After releasing its half-year results, TPG Telecom Ltd [ASX:TPM] reported its profits had dropped 76.3% on account of collateral to its abandoned mobile network.
However, this was offset by a moderate rise in earnings, as well as underlying profit which was largely helped by TPG’s merger with Vodafone Hutchison Australia.
TPG share price is trading at $7.24, at the time of writing, up a further 1.26% on top of yesterday’s 4.39% gains.
The company also announced its dividend distribution, which was in line with the year prior. This will pay an interim fully franked dividend of two cents per share.
Related: Matt Hibbard shows you his top five dividend picks for 2019. Click here to claim your free copy today.
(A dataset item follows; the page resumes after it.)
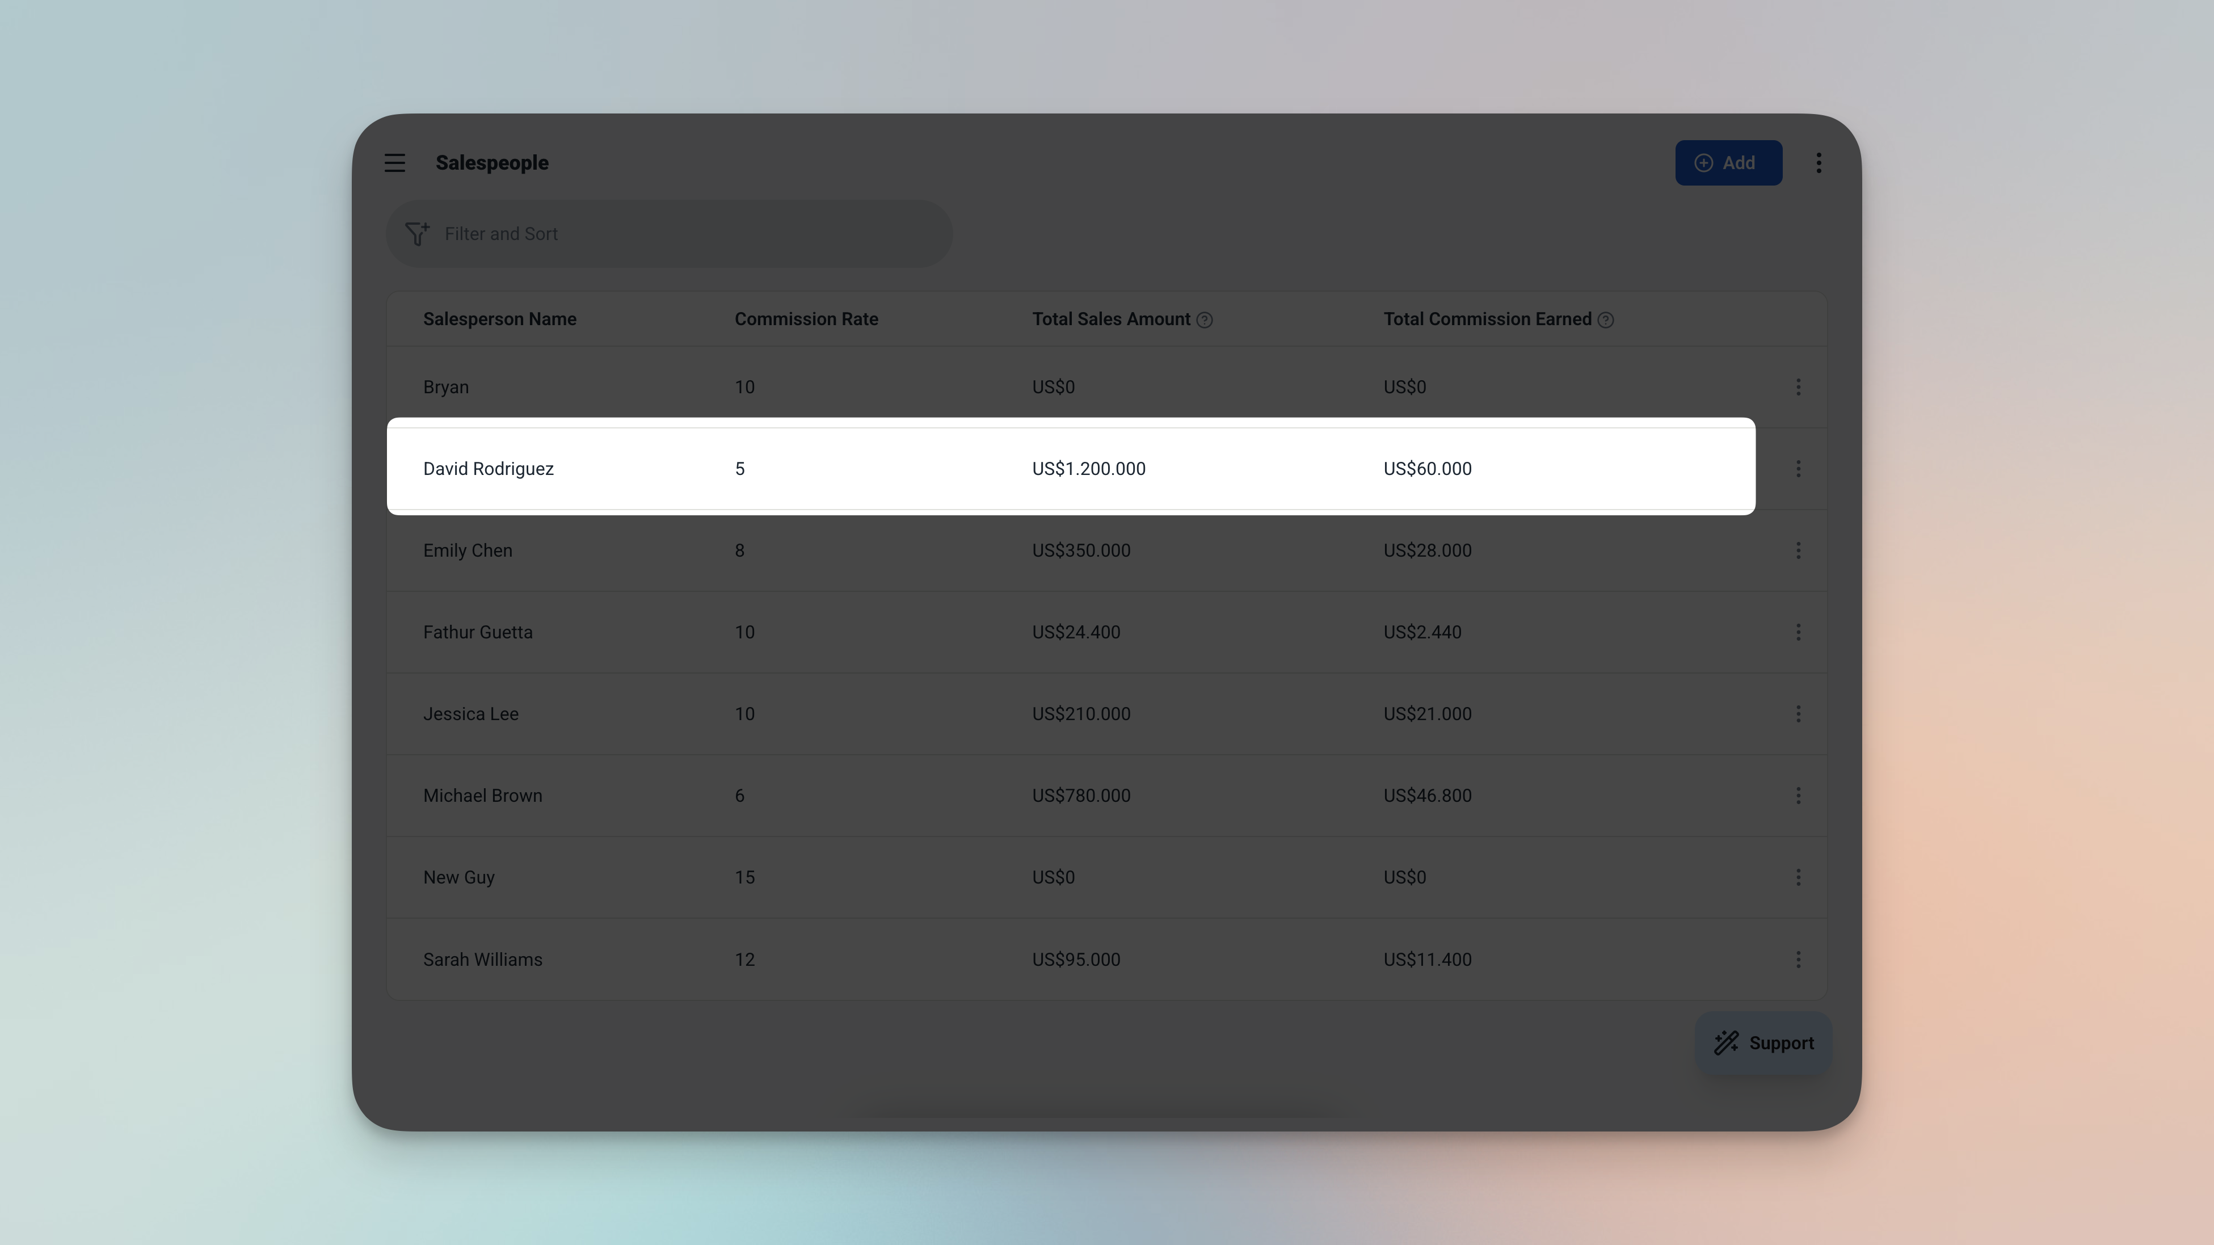Open actions menu for Sarah Williams row
This screenshot has width=2214, height=1245.
[1799, 960]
TPG share price blamed on 5G Huawei scrap
The half-year results for the internet service provider gave a stark insight to shareholders, as net profit over the last six months ending 31 January plummeted to $47.4 million from $199.8 million in the same period 12 months prior.
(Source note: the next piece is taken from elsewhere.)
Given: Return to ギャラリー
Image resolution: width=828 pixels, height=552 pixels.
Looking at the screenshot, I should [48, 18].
Revenue slumped to $1.236 billion, down 1.4% from its previous $1.255 billion in the year before, dragged down further by the NBN rollout.
TGP lost $227.4 million from its decision to ditch construction of its 4G mobile network in February. The company reported:
‘The gross profit decline is driven by broadband gross margin erosion and loss of home phone voice revenue, both due to the NBN rollout.’
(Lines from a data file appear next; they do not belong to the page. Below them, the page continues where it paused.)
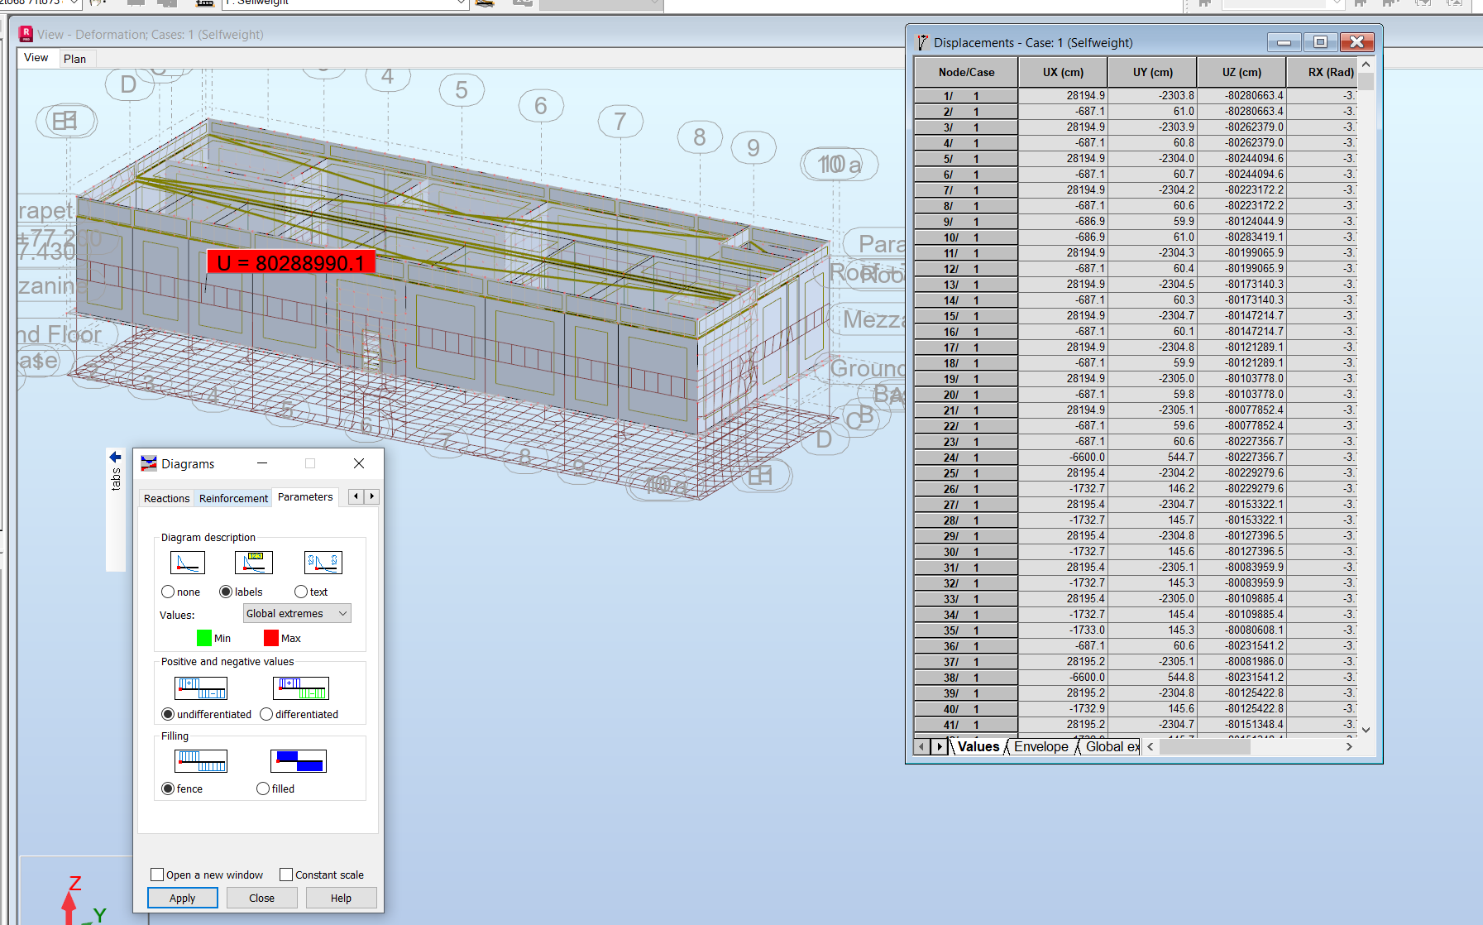Screen dimensions: 1483x925
Task: Switch Filling to filled option
Action: click(263, 788)
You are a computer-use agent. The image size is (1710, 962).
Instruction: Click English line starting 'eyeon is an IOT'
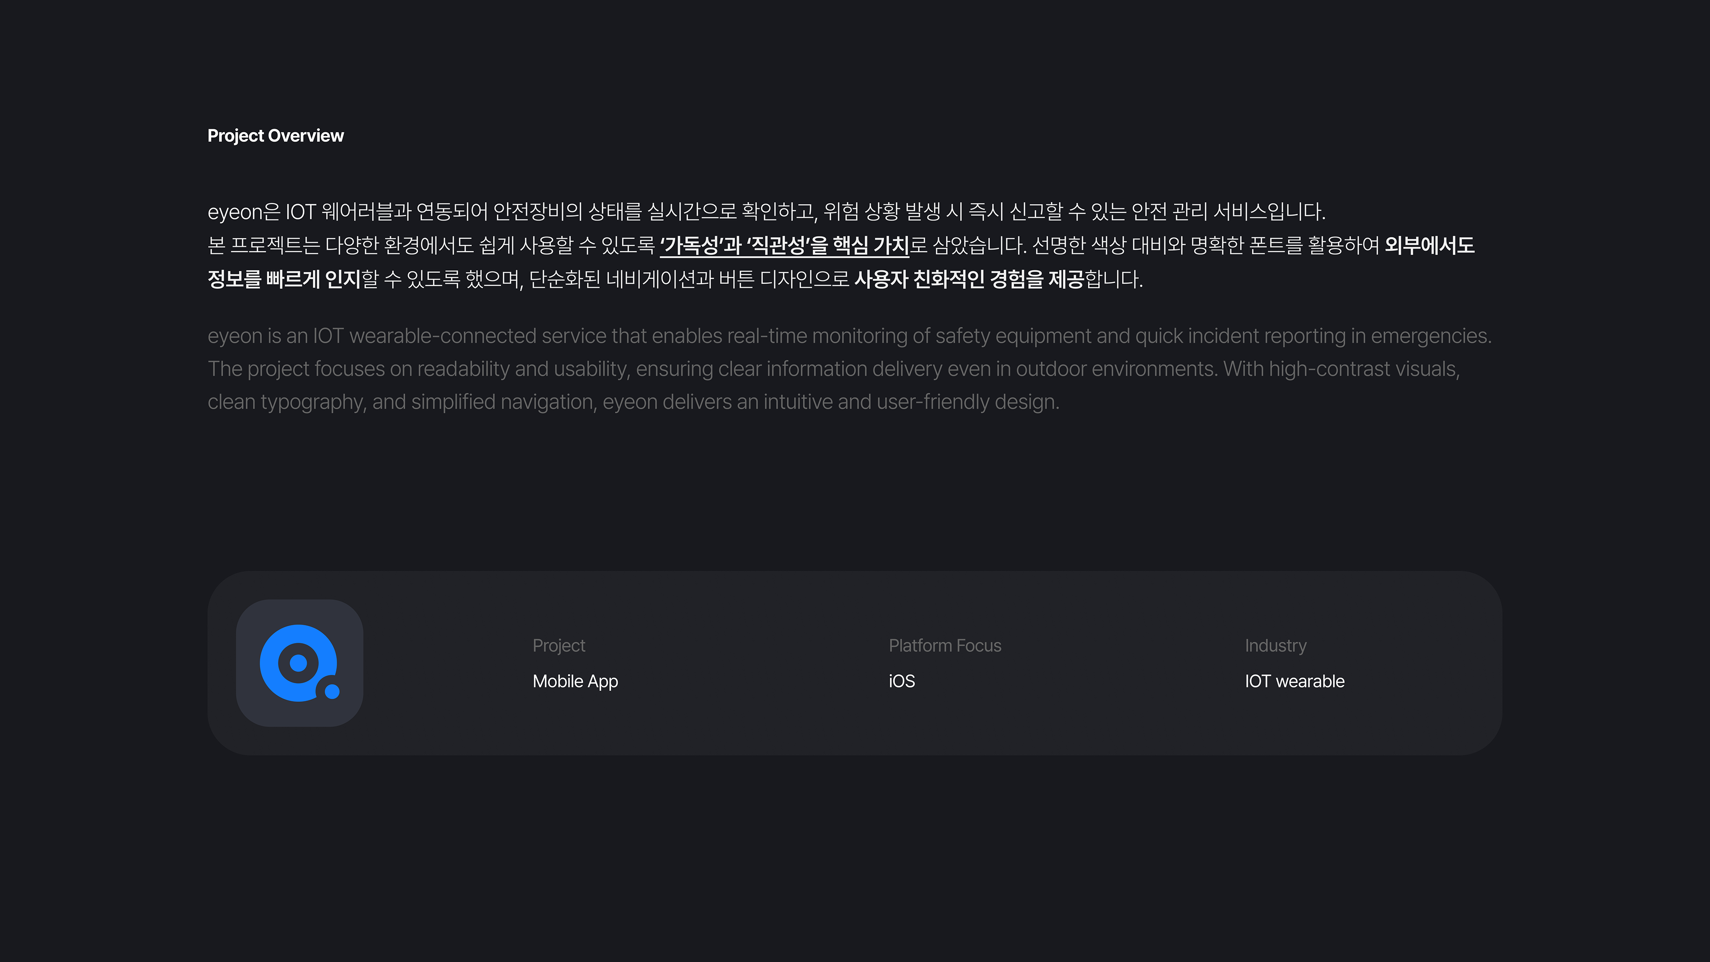[849, 336]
TPG also expressed concern over the change in NBN pricing, which is forcing the price of its cheapest 12 megabit-per-second plan. This means the $6.6 billion company may have to get rid of its $60 NBN plan. Chief operating officer Craig Levy stated:
‘We believe that there is a sector of the market that is very price sensitive and it would be a great shame if TPG, which has always supported this part of the market, was to stop selling at this price point.’
TPG’s 2019 outlook
Shareholders are still waiting for the Australian competition and Consumer Commission to reach a conclusion regarding TPG’s merger with Vodafone.
The outcome is expected to be announced by mid-April. As expected, investors will have to wait for the outcome of that to see its impact to share price
In saying that, the fact that the massive impairments from the abandoned mobile network are only a once off is something shareholders can hang on to.
Unfortunately, the second half of the financial year looks like it will be harsher for TPG on account of the NBN price push, and is therefore likely to drag shares lower.